:: DATASET ENTRIES ::
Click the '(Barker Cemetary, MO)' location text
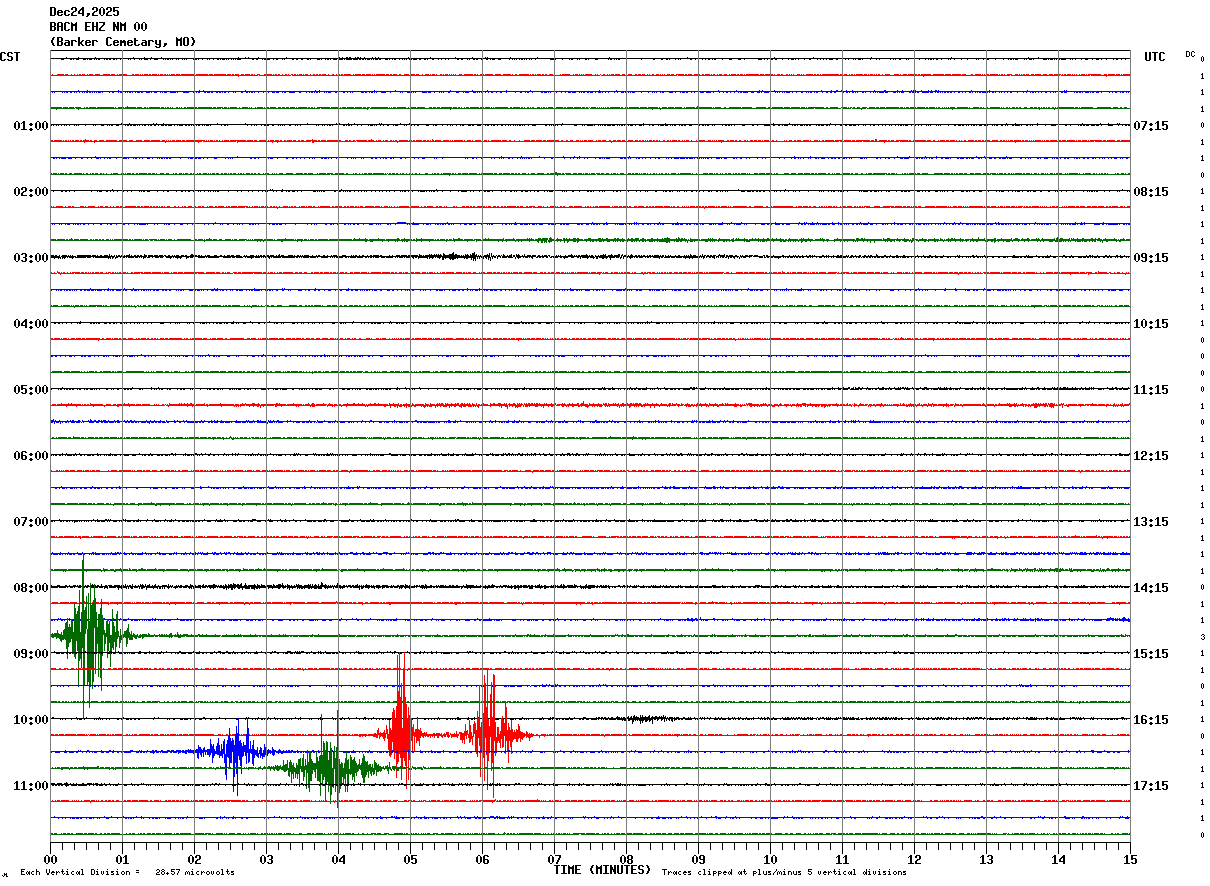1210x886 pixels. tap(122, 42)
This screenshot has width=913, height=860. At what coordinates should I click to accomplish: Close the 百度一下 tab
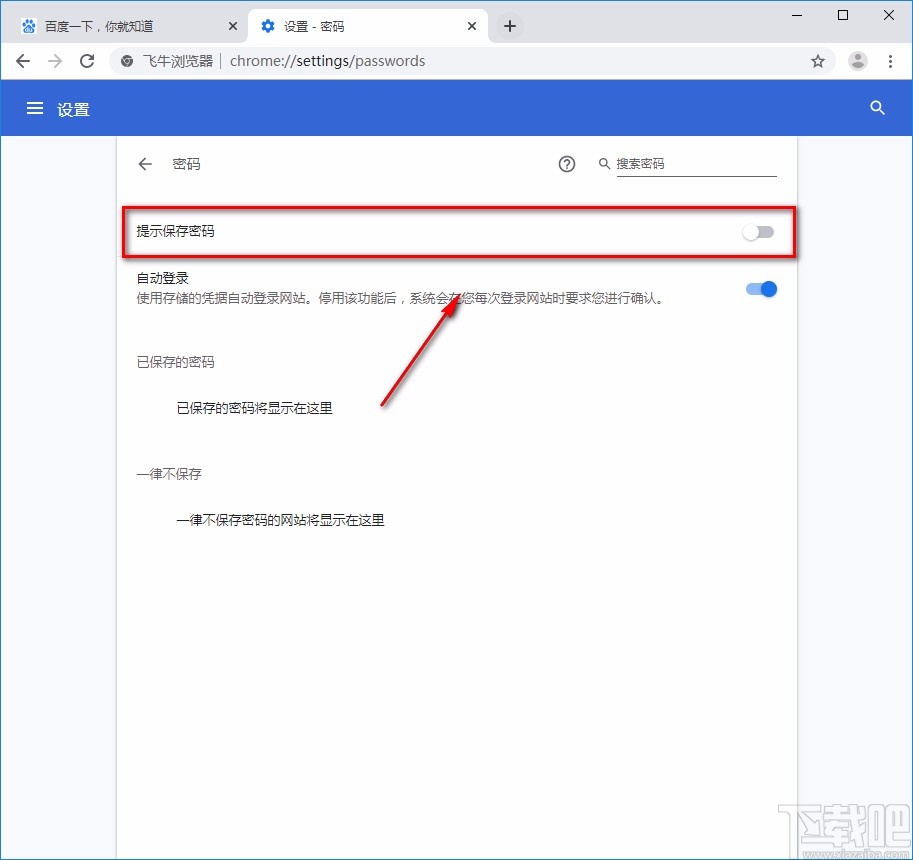233,25
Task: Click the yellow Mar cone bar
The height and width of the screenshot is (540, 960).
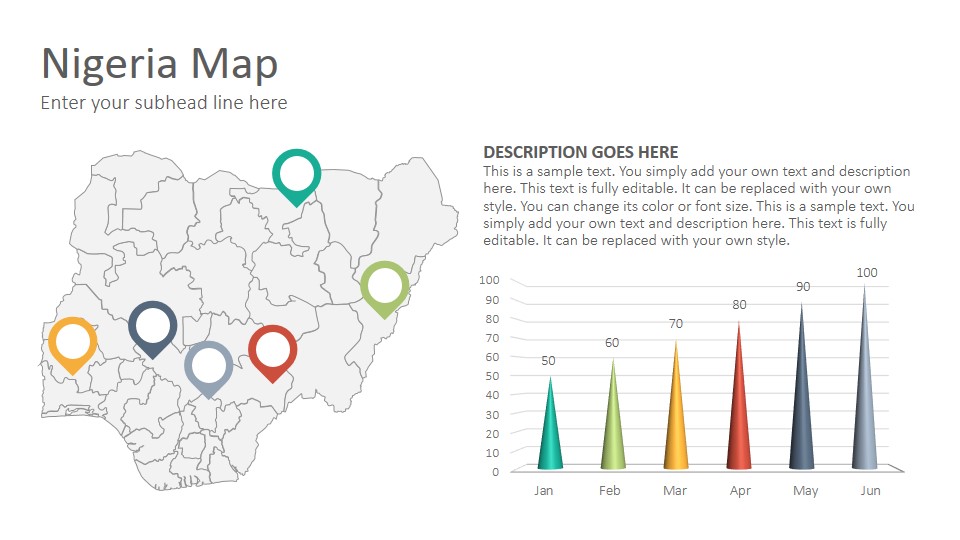Action: pyautogui.click(x=676, y=405)
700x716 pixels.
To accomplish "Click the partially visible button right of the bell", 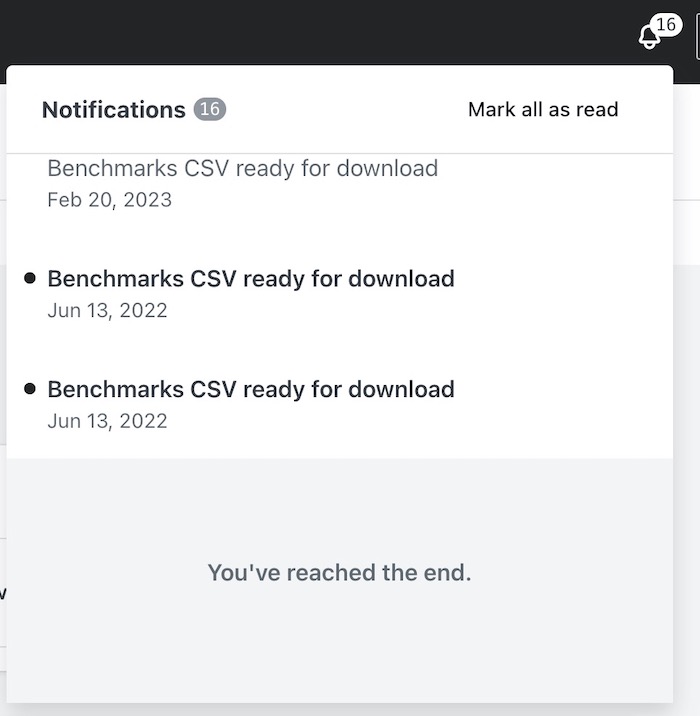I will (x=697, y=37).

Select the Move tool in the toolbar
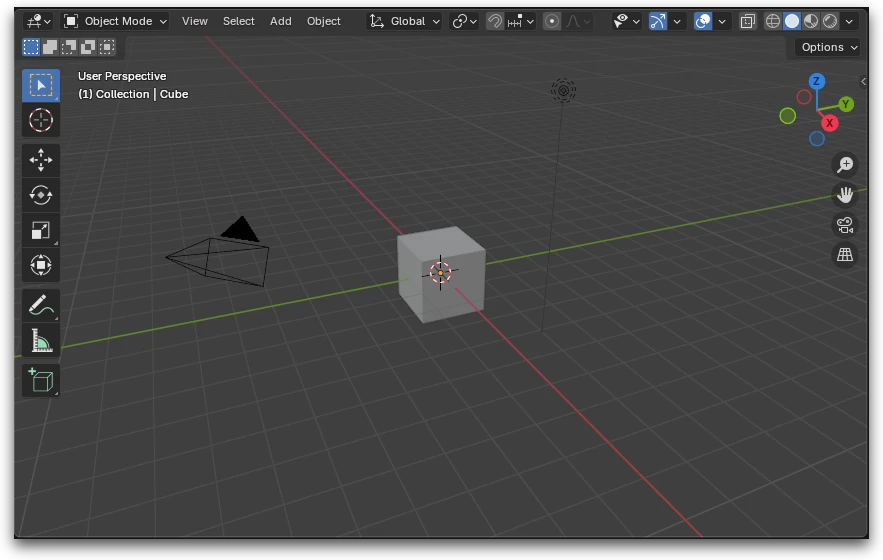(x=41, y=160)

:: PROBLEM DESCRIPTION ::
Your answer should contain only the lines from the beginning of the listing above through the line with "Task: Click the yellow Mar cone bar", copied exactly and without the pictures.

:: RESPONSE AREA ::
Click the '(Barker Cemetary, MO)' location text
1210x886 pixels. tap(122, 42)
This screenshot has width=913, height=860. At what coordinates should I click to accomplish: Close the 百度一下 tab
233,25
Task: Click the yellow Mar cone bar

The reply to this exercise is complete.